TASK DIRECTIONS: Transcribe exactly the line in which "Given: Delete the MCQ 5 row via trash icon" occurs, plus every line that comes after it up to the end of the entries.

═════ GIVEN DATA ═════

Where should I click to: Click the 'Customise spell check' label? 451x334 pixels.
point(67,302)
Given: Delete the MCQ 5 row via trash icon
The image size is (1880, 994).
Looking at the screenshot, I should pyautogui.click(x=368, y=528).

═════

TASK RESULT:
Given: Delete the MCQ 5 row via trash icon
The image size is (1880, 994).
Looking at the screenshot, I should pyautogui.click(x=368, y=528).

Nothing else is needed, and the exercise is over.